(Dataset entries)
---

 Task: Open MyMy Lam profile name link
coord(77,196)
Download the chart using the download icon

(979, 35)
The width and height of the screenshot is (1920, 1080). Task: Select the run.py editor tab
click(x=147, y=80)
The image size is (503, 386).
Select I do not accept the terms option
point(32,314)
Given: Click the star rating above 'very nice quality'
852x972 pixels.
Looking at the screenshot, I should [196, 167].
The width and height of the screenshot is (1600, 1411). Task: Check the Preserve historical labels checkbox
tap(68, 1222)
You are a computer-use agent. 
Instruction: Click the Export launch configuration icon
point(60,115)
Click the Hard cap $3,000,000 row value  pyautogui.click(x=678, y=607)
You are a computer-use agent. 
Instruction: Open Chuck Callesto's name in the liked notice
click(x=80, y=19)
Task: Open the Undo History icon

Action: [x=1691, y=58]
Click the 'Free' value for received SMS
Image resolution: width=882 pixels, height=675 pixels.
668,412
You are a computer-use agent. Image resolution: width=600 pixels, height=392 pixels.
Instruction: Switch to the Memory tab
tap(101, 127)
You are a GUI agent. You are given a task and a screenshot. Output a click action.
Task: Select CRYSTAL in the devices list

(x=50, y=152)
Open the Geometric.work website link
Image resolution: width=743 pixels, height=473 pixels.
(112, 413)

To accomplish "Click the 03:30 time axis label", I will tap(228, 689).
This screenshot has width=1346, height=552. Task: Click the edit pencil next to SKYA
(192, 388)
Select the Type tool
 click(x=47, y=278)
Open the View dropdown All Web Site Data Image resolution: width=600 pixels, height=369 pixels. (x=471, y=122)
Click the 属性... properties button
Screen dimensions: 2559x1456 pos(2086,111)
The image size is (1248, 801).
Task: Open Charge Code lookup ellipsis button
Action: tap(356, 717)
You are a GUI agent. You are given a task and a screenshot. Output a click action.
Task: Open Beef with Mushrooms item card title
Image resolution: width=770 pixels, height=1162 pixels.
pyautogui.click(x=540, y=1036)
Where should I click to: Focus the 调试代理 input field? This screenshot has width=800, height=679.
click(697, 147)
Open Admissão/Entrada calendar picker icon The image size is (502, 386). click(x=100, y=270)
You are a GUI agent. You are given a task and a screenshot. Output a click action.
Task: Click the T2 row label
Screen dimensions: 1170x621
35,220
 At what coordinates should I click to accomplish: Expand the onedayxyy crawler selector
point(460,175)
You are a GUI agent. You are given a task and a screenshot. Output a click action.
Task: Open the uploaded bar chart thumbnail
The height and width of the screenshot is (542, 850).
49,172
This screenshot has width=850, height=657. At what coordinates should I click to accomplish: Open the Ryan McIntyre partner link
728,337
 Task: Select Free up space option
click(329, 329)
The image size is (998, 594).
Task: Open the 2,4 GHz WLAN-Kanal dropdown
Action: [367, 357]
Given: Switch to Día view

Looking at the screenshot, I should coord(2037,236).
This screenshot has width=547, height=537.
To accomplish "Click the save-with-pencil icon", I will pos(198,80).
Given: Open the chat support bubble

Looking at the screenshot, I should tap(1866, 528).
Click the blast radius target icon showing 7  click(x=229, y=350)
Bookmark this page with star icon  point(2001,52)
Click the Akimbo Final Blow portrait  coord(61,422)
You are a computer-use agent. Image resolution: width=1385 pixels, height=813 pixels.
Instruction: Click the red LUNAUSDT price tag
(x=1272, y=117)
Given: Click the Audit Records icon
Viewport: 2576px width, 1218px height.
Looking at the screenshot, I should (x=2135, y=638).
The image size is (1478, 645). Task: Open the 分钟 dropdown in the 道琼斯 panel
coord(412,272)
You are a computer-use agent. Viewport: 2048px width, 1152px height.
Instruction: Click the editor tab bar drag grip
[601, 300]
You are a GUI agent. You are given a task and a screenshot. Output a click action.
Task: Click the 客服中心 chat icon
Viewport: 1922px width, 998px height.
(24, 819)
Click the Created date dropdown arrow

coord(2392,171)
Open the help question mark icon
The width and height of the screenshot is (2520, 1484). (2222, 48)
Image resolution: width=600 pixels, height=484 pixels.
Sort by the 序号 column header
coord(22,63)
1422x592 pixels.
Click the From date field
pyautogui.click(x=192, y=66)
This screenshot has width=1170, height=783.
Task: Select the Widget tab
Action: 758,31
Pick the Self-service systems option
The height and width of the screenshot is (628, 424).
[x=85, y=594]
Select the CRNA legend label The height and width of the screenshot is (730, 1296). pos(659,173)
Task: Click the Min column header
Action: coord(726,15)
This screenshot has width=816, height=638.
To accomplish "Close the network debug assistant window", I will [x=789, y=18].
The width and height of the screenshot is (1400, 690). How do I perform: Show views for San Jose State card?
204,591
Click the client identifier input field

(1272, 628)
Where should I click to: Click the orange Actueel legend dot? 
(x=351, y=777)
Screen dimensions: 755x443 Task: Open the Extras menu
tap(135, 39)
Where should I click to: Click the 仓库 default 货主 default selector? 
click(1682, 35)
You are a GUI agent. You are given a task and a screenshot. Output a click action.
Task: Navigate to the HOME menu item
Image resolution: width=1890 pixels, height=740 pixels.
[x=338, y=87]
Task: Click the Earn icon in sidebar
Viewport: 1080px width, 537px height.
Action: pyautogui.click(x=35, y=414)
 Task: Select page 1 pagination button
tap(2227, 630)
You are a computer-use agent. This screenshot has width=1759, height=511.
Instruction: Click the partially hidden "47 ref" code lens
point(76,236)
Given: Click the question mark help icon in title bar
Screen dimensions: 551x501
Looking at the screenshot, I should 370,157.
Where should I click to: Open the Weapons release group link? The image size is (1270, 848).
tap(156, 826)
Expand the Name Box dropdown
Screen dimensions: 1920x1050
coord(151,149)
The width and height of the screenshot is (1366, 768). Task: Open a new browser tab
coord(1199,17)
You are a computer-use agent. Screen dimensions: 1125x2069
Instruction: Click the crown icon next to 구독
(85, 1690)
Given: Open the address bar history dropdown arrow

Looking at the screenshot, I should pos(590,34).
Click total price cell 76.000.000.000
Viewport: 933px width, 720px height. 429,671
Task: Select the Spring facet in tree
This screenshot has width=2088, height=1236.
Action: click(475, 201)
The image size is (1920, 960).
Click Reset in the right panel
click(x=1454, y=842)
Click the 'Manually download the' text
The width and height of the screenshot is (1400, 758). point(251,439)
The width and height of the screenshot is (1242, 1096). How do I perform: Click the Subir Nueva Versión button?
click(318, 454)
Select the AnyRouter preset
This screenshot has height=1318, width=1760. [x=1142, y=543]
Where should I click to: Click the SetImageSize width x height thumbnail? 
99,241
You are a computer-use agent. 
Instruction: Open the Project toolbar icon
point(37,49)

---

> DO THIS
How many lines in the listing above contain the word "price"? Reply with the count alone.

> THE SOLUTION
2